Santuari à répit - Le cappelle del ritorno alla vita
Il diritto canonico permette che il battesimo possa essere somministrato, in casi estremi, anche da un laico a cui
è consentito non utilizzare l’acqua benedetta. Ciò, nel corso dei secoli, ha reso estremamente raro il caso di
bimbi morti, dopo la nascita, privi di battesimo. Ove ciò accadeva, però la famiglia aveva a trarne pessimi
presagi. L’incapacità di quest’ultima di soddisfare una richiesta di salvezza del piccolo morto, infatti,
veniva ritenuta una colpa e per questo si pensava che lo spirito del defunto potesse diventare un elemento di
pericolo o di destabilizzazione per il nucleo familiare.
Contro questa eventualità c’era poco da fare; esistevano tuttavia nell’arco alpino particolari luoghi sacri
(santuari o cappellette, conosciute come "cappelle del ritorno alla vita") ove si pensava che, portando
il bambino e sottoponendolo a particolari pratiche religiose, questi potesse rivivere per pochi minuti in modo
da poterlo battezzare, per poi affidarlo, salvato, agli angeli del Paradiso.

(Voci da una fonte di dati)
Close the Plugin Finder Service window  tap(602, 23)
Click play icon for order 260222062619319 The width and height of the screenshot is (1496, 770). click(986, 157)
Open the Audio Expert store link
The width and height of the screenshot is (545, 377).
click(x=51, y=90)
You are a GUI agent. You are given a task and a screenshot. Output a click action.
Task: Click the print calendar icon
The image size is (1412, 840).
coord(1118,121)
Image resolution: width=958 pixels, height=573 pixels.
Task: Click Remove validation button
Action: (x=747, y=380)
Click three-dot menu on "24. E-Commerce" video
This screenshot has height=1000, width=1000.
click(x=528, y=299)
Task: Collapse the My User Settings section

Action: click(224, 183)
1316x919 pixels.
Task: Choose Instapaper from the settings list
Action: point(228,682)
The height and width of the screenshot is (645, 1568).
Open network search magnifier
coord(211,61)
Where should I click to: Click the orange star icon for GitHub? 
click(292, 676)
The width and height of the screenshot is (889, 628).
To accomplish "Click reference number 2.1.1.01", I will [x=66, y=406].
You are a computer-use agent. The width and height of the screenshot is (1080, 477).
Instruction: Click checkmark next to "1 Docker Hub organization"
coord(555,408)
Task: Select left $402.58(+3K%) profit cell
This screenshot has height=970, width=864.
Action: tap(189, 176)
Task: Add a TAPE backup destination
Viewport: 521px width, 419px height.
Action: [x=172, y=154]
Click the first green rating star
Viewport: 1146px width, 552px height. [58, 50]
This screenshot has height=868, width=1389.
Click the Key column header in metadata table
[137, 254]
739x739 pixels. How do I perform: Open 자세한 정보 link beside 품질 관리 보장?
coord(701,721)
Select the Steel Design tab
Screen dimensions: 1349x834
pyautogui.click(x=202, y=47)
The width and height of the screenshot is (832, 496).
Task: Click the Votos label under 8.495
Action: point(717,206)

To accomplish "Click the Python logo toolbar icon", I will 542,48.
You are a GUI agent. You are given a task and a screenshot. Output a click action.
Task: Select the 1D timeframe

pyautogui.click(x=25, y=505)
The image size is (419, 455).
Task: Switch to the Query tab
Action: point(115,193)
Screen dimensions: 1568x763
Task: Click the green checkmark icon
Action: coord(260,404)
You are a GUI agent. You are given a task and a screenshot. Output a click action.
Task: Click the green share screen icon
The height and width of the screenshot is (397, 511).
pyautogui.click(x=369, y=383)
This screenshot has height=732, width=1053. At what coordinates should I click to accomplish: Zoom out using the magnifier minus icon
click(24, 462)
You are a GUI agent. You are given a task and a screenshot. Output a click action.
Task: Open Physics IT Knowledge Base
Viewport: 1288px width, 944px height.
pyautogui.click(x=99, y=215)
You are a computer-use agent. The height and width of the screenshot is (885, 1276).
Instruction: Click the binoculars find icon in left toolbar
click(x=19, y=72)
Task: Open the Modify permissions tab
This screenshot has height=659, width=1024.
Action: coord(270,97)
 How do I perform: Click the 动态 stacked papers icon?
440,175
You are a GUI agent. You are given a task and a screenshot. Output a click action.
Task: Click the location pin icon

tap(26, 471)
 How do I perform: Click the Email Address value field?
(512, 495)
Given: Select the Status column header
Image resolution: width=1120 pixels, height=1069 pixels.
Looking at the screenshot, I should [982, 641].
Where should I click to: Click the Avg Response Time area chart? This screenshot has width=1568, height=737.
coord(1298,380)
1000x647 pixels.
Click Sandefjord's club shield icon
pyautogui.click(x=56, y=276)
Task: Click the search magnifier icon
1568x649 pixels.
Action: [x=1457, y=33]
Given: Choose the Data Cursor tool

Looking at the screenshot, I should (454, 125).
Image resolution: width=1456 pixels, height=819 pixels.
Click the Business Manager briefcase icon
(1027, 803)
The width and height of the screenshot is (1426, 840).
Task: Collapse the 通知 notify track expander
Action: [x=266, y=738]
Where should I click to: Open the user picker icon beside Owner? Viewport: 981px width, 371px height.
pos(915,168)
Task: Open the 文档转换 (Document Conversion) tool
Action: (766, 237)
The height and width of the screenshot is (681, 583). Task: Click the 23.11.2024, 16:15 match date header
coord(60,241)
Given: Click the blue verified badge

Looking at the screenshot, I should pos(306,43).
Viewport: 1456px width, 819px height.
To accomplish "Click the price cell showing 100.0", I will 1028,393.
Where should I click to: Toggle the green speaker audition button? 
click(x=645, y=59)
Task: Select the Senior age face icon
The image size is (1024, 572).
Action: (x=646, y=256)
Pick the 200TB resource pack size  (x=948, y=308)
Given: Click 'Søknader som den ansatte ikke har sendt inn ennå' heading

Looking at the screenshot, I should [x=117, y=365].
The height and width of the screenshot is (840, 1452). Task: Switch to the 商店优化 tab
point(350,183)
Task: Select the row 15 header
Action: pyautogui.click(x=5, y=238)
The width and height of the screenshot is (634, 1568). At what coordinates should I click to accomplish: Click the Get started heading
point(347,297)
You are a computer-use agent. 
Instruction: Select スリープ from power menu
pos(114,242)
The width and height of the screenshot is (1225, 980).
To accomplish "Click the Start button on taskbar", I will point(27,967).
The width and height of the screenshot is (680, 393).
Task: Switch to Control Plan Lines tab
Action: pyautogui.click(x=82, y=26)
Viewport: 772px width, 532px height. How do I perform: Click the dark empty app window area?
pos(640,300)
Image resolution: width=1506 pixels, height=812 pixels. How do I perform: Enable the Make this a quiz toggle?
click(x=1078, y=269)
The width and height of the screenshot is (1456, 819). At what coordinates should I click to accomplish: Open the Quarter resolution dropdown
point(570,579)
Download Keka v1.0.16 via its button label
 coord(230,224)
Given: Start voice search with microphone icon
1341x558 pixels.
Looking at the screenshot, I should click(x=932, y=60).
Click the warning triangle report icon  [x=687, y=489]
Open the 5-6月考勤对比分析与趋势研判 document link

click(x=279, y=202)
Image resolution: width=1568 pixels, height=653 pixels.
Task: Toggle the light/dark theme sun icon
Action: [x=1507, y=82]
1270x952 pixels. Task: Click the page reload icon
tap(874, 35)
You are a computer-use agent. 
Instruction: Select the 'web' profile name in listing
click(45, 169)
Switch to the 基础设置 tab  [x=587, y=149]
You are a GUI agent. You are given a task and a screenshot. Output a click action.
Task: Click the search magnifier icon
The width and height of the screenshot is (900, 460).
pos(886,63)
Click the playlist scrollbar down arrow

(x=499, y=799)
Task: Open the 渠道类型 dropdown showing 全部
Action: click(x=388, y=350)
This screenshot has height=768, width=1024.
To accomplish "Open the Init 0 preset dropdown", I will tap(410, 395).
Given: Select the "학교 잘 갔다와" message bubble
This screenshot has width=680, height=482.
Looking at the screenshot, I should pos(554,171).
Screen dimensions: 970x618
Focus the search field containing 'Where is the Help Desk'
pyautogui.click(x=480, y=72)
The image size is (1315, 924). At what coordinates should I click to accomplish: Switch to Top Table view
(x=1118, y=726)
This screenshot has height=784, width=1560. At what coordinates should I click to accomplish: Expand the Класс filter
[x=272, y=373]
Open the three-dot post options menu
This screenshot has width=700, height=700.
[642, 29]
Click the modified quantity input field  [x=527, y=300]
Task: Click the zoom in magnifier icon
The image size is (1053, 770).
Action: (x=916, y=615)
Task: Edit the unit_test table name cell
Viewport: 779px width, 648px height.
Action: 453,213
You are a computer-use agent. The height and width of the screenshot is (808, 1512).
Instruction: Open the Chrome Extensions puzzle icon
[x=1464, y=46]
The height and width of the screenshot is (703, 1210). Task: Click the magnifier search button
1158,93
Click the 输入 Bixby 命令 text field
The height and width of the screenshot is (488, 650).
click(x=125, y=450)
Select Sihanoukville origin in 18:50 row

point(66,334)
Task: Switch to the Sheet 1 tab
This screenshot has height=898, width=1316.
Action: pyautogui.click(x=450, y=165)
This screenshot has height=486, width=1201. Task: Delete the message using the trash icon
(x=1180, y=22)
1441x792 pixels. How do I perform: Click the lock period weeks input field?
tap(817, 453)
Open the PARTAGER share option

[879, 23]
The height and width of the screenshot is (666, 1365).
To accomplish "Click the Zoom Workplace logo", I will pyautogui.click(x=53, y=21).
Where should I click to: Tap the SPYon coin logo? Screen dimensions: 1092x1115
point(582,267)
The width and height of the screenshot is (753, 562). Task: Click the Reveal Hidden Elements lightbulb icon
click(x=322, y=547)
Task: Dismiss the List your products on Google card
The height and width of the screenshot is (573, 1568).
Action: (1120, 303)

## [DA SVOLGERE]
Scrivi il seguito del brano sulle cappelle del ritorno alla vita, ripartendo subito dopo la sua ultima frase.

## [RISULTATO]
Nelle valli del Piemonte questi santuari sono numerosi, particolarmente nell’area cuneese e nelle vicine
Alpi francesi, ove la religiosità della gente assumeva molto spesso caratteristiche al limite della superstizione.
Tra queste si possono sicuramente ricordare la cappella della Madonna della Neve, presso Ollasca in val Grana;
la Cappella di Sant’Orso di Piasco, in val Varaita;
la chiesa di Madonna della Pace (meglio conosciuta come "Madonna del Ponte") a Susa; il Santuario di San Maurizio di Acceglio,
in val Maira; la cappelletta di St. Ours, posta sul versante francese del Colle della Maddalena (o Col de Larche),
tra il valico stesso e l’abitato di Larche.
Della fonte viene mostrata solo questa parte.